Aligning itself with the Seventh Circuit’s decision in Wigod v. Wells Fargo Bank, N.A., 673 F.3d 547 (7th Cir. 2012), a unanimous three-judge panel of the Ninth Circuit reversed, because a contrary holding would leave the loan servicer with “unfettered discretion.” Thus, according to the Ninth Circuit, once the borrower submits the required documentation and makes the trial payments, the TPP imposes a contractual obligation upon the loan servicer to either offer a permanent modification or promptly notify the borrower, in writing, that he or she does not qualify. Significantly, this contractual obligation arises regardless of whether the TPP is verbal or written. 

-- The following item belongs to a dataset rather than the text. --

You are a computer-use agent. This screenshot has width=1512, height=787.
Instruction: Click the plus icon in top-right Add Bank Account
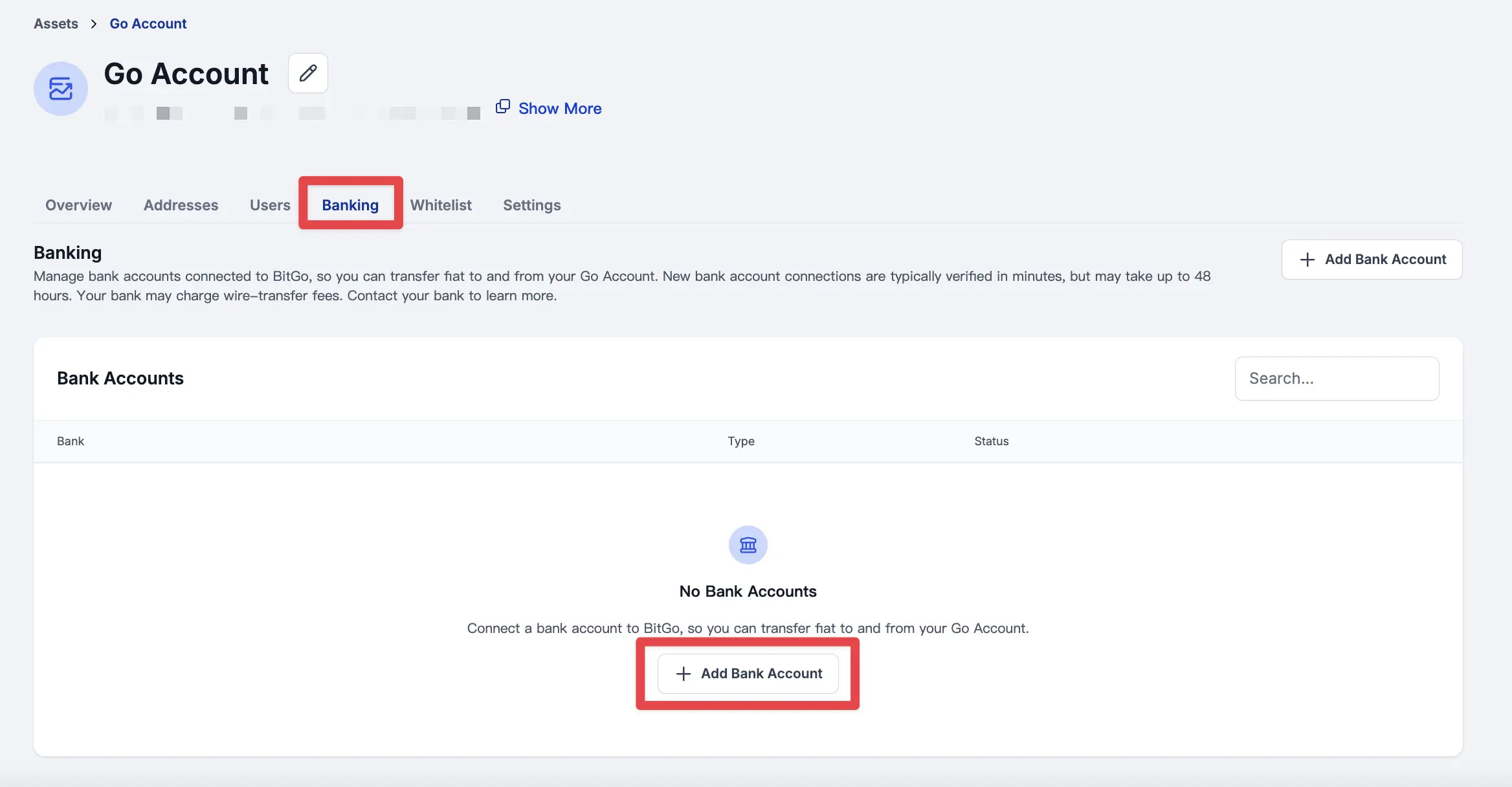(1307, 260)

The panel further observed that permitting the loan servicer to retain trial payments without fulfilling any obligations under the TPP in return would work an injustice. But the opinion did not address how retention of trial payments would be unjust when the borrowers received the benefit of foreclosure forbearance in exchange for them, and when the trial payments (at least for the Lucias) were less than what the borrowers were otherwise obligated to pay under their promissory notes. Nor did the opinion address how the TPPs were supported by a valid consideration when the borrowers had a preexisting contractual duty to make their mortgage payments. 

Whether Corvello will ultimately result in the filing of more lawsuits by distressed borrowers is debatable, but it may cause borrowers and their attorneys to believe mistakenly that they can privately enforce through civil actions federal programs designed to promote voluntary loan modifications, such as HAMP. And, it will certainly result in protracted litigation for some lawsuits, because Corvello provides borrowers another liability theory that lenders will have difficulty dismissing at the early pleading stage before costly and time-consuming discovery and summary judgment motion practice become necessary. 

DISCLAIMER: Because of the generality of this update, the information provided herein may not be applicable in all situations and should not be acted upon without specific legal advice based on particular situations.